-- AVAILABLE DATA follows --

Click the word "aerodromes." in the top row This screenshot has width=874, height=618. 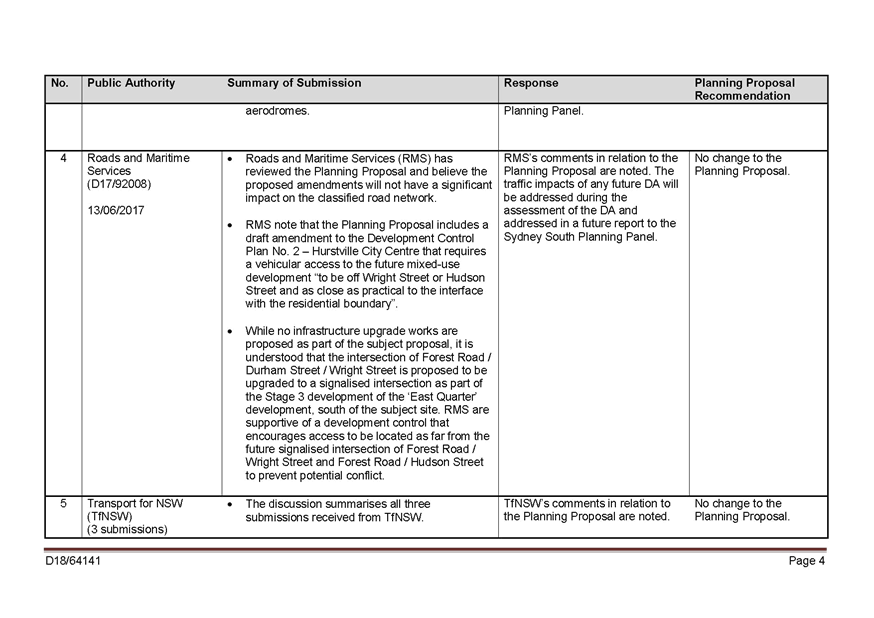(277, 111)
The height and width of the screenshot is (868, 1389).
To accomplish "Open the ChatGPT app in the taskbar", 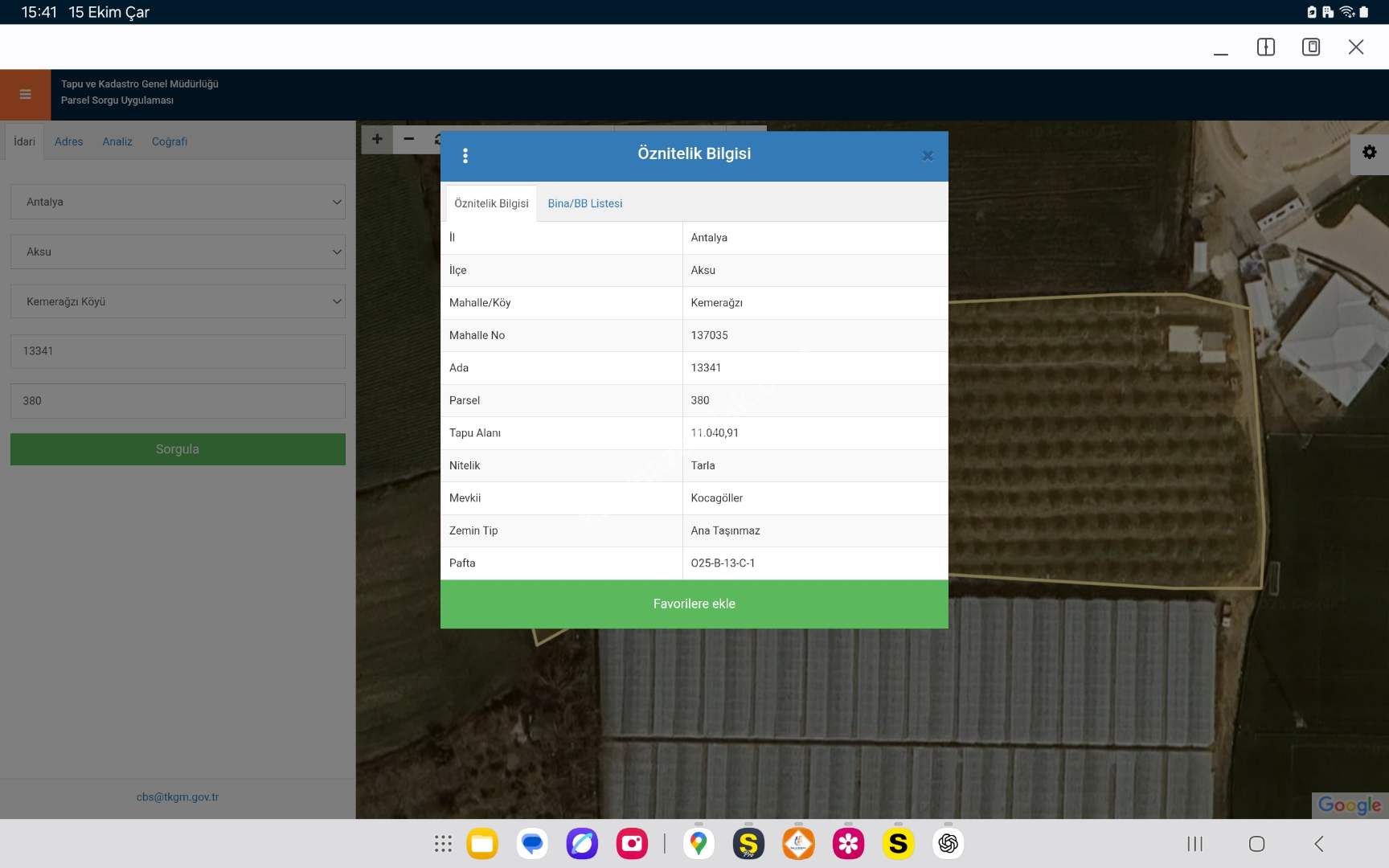I will (948, 843).
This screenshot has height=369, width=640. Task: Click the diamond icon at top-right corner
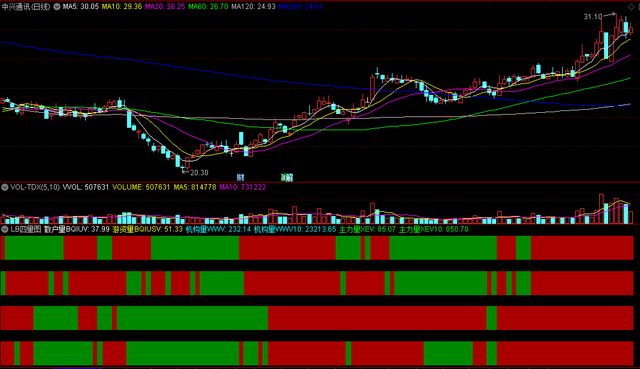tap(631, 7)

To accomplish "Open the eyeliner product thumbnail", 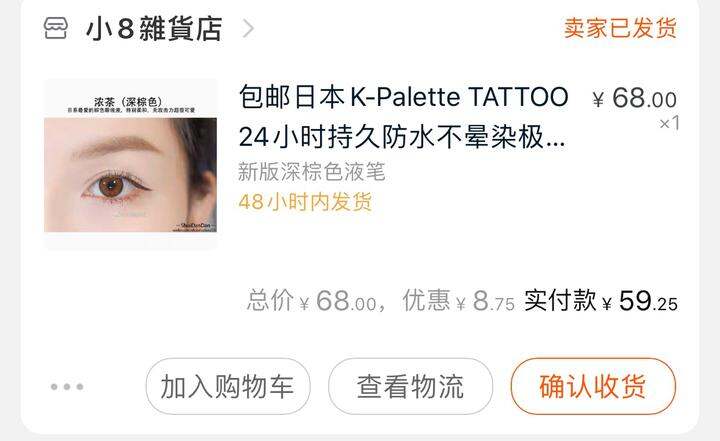I will pos(130,164).
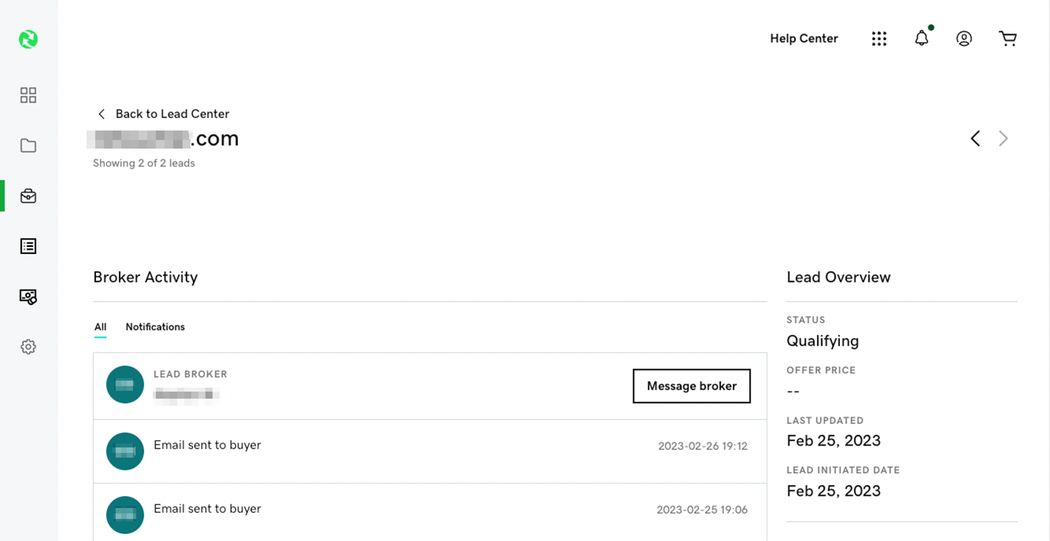Open the dashboard grid icon in the sidebar
1050x541 pixels.
tap(28, 95)
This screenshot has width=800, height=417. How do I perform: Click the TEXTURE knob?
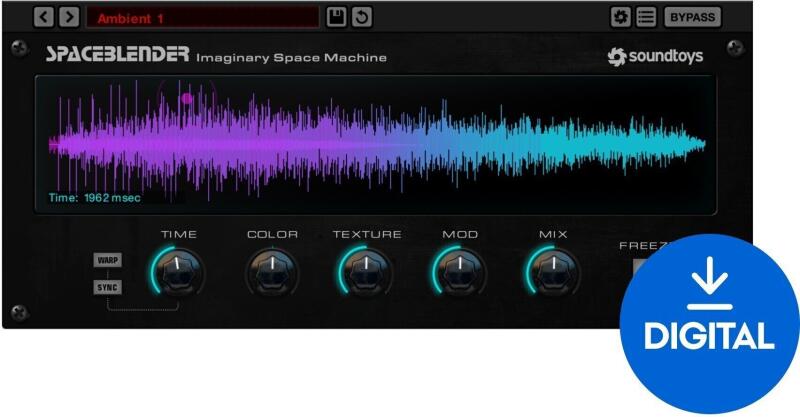click(366, 271)
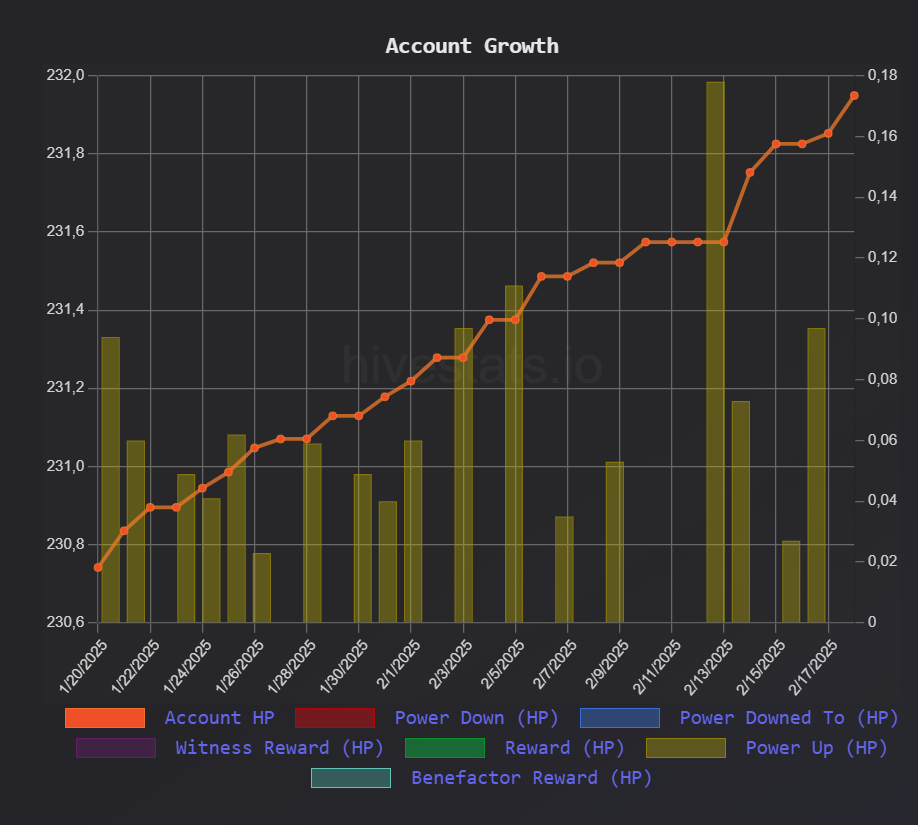Click the 2/17/2025 x-axis date label
Viewport: 918px width, 825px height.
coord(814,667)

-- AVAILABLE DATA concluded --

→ **EXERCISE AIM**: Leave the pictures out and restate exactly the lines from the one that has "This screenshot has width=800, height=417." through the final line of the entries above, both ends included.

→ **REPLY TO THE TASK**:
This screenshot has width=800, height=417. How do I perform: Click the TEXTURE knob?
click(366, 271)
Click the 2/17/2025 x-axis date label
Viewport: 918px width, 825px height.
coord(814,667)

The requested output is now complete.